The task
Print the records exactly as they appear, starting at the line that contains "Undo with the quick access arrow" and continuing through the end of the records.

Material for the task
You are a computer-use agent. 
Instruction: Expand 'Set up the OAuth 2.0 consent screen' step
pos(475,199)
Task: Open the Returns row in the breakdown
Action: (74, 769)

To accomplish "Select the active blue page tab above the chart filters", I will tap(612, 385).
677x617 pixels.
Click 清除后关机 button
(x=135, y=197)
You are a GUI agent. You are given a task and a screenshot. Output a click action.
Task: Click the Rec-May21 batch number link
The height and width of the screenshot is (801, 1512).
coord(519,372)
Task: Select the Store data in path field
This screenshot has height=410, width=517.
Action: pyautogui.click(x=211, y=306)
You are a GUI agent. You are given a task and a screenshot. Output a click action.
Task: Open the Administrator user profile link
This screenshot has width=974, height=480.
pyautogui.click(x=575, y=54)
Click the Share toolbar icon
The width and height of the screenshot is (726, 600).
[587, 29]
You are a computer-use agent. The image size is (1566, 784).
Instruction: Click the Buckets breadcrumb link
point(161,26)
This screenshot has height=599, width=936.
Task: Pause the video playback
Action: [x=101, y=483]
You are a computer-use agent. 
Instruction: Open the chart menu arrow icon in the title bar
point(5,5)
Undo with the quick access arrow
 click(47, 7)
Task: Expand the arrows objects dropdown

Exercise response
Undo with the quick access arrow
 click(47, 7)
Task: Expand the arrows objects dropdown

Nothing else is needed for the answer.